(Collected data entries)
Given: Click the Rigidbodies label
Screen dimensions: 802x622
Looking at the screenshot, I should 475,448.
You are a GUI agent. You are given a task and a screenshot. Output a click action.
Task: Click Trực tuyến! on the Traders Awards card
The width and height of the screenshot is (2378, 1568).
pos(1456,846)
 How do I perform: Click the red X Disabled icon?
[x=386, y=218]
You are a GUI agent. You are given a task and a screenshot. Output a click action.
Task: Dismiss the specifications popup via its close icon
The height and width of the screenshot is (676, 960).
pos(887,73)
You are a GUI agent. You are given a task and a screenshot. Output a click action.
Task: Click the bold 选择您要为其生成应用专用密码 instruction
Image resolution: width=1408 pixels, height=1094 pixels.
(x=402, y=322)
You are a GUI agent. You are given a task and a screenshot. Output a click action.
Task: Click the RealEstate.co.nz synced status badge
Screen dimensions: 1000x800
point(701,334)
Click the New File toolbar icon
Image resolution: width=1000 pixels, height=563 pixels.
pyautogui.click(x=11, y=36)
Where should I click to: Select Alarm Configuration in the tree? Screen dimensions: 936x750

- **WHAT TO WORK ON**:
Retype only the lines above between the line with "How do I perform: Click" and the line with "Task: Click the RealEstate.co.nz", counting those two lines as well, and keep every character as it is.

- **ANSWER BOX**:
 How do I perform: Click the red X Disabled icon?
[x=386, y=218]
You are a GUI agent. You are given a task and a screenshot. Output a click action.
Task: Dismiss the specifications popup via its close icon
The height and width of the screenshot is (676, 960).
pos(887,73)
You are a GUI agent. You are given a task and a screenshot. Output a click action.
Task: Click the bold 选择您要为其生成应用专用密码 instruction
Image resolution: width=1408 pixels, height=1094 pixels.
(x=402, y=322)
You are a GUI agent. You are given a task and a screenshot. Output a click action.
Task: Click the RealEstate.co.nz synced status badge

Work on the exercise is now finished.